EXERCISE AIM:
Here is a set of records. Copy them all exactly.

DATA PROVIDED:
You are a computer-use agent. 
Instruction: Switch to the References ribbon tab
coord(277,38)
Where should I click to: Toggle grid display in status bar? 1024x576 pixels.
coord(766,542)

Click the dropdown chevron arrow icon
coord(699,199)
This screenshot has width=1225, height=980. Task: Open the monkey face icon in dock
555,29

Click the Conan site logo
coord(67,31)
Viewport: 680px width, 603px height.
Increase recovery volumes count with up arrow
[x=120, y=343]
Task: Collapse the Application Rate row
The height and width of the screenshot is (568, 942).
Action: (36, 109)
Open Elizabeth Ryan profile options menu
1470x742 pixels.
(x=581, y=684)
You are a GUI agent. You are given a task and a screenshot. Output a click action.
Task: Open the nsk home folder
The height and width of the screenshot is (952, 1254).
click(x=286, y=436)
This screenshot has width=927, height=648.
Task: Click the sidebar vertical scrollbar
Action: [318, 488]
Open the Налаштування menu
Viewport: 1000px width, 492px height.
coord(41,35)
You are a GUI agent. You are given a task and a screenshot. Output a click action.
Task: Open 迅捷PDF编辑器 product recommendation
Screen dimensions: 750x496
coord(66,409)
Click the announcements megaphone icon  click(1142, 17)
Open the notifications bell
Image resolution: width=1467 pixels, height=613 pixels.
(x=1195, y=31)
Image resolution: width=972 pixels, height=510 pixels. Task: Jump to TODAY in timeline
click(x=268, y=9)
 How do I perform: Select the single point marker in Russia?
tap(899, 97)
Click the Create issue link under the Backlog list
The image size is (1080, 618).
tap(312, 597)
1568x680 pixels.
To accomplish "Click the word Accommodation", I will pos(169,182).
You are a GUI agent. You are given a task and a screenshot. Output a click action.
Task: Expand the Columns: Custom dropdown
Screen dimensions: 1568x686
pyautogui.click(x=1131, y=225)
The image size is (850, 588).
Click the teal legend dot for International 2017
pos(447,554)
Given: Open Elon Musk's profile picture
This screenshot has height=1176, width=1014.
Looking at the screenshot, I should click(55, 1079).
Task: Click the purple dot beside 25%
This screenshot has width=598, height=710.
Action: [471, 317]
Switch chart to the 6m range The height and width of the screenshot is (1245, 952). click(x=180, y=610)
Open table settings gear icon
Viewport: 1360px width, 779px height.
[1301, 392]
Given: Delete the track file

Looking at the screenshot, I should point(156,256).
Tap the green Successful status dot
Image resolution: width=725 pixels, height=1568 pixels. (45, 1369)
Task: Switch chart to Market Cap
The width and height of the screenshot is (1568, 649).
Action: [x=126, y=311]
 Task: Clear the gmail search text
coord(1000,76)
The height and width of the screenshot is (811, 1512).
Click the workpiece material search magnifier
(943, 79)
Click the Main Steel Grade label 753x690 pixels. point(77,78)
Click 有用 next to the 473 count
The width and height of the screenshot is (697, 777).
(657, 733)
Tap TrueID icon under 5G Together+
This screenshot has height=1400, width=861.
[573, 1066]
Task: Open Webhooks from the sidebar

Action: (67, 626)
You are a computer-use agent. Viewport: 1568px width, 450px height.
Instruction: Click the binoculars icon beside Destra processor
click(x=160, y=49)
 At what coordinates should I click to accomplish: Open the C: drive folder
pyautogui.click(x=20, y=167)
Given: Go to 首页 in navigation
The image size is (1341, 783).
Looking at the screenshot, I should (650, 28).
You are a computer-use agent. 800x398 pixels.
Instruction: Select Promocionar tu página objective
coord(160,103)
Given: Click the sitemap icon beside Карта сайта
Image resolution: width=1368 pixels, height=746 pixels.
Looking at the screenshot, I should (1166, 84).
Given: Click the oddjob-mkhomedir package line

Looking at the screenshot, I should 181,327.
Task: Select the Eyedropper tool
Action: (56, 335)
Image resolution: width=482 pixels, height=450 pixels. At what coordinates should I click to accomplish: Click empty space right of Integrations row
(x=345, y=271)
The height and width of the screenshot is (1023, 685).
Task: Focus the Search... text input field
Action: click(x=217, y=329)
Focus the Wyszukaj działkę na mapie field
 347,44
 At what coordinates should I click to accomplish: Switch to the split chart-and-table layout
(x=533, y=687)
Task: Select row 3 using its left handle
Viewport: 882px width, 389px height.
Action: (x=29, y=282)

COMPLETED EXERCISE:
You are a computer-use agent. 
Instruction: Switch to the References ribbon tab
coord(277,38)
Where should I click to: Toggle grid display in status bar? 1024x576 pixels.
coord(766,542)

Click the dropdown chevron arrow icon
coord(699,199)
This screenshot has width=1225, height=980. Task: Open the monkey face icon in dock
555,29

Click the Conan site logo
coord(67,31)
Viewport: 680px width, 603px height.
Increase recovery volumes count with up arrow
[x=120, y=343]
Task: Collapse the Application Rate row
The height and width of the screenshot is (568, 942).
Action: (36, 109)
Open Elizabeth Ryan profile options menu
1470x742 pixels.
(x=581, y=684)
You are a GUI agent. You are given a task and a screenshot. Output a click action.
Task: Open the nsk home folder
The height and width of the screenshot is (952, 1254).
click(x=286, y=436)
This screenshot has width=927, height=648.
Task: Click the sidebar vertical scrollbar
Action: [318, 488]
Open the Налаштування menu
Viewport: 1000px width, 492px height.
coord(41,35)
You are a GUI agent. You are given a task and a screenshot. Output a click action.
Task: Open 迅捷PDF编辑器 product recommendation
Screen dimensions: 750x496
coord(66,409)
Click the announcements megaphone icon  click(1142, 17)
Open the notifications bell
Image resolution: width=1467 pixels, height=613 pixels.
(x=1195, y=31)
Image resolution: width=972 pixels, height=510 pixels. Task: Jump to TODAY in timeline
click(x=268, y=9)
 How do I perform: Select the single point marker in Russia?
tap(899, 97)
Click the Create issue link under the Backlog list
The image size is (1080, 618).
tap(312, 597)
1568x680 pixels.
To accomplish "Click the word Accommodation", I will pos(169,182).
You are a GUI agent. You are given a task and a screenshot. Output a click action.
Task: Expand the Columns: Custom dropdown
Screen dimensions: 1568x686
pyautogui.click(x=1131, y=225)
The image size is (850, 588).
Click the teal legend dot for International 2017
pos(447,554)
Given: Open Elon Musk's profile picture
This screenshot has height=1176, width=1014.
Looking at the screenshot, I should click(55, 1079).
Task: Click the purple dot beside 25%
This screenshot has width=598, height=710.
Action: [471, 317]
Switch chart to the 6m range The height and width of the screenshot is (1245, 952). click(x=180, y=610)
Open table settings gear icon
Viewport: 1360px width, 779px height.
[1301, 392]
Given: Delete the track file

Looking at the screenshot, I should point(156,256).
Tap the green Successful status dot
Image resolution: width=725 pixels, height=1568 pixels. (45, 1369)
Task: Switch chart to Market Cap
The width and height of the screenshot is (1568, 649).
Action: [x=126, y=311]
 Task: Clear the gmail search text
coord(1000,76)
The height and width of the screenshot is (811, 1512).
Click the workpiece material search magnifier
(943, 79)
Click the Main Steel Grade label 753x690 pixels. point(77,78)
Click 有用 next to the 473 count
The width and height of the screenshot is (697, 777).
(657, 733)
Tap TrueID icon under 5G Together+
This screenshot has height=1400, width=861.
[573, 1066]
Task: Open Webhooks from the sidebar

Action: (67, 626)
You are a computer-use agent. Viewport: 1568px width, 450px height.
Instruction: Click the binoculars icon beside Destra processor
click(x=160, y=49)
 At what coordinates should I click to accomplish: Open the C: drive folder
pyautogui.click(x=20, y=167)
Given: Go to 首页 in navigation
The image size is (1341, 783).
Looking at the screenshot, I should (650, 28).
You are a computer-use agent. 800x398 pixels.
Instruction: Select Promocionar tu página objective
coord(160,103)
Given: Click the sitemap icon beside Карта сайта
Image resolution: width=1368 pixels, height=746 pixels.
Looking at the screenshot, I should (1166, 84).
Given: Click the oddjob-mkhomedir package line

Looking at the screenshot, I should 181,327.
Task: Select the Eyedropper tool
Action: (56, 335)
Image resolution: width=482 pixels, height=450 pixels. At what coordinates should I click to accomplish: Click empty space right of Integrations row
(x=345, y=271)
The height and width of the screenshot is (1023, 685).
Task: Focus the Search... text input field
Action: click(x=217, y=329)
Focus the Wyszukaj działkę na mapie field
 347,44
 At what coordinates should I click to accomplish: Switch to the split chart-and-table layout
(x=533, y=687)
Task: Select row 3 using its left handle
Viewport: 882px width, 389px height.
Action: (x=29, y=282)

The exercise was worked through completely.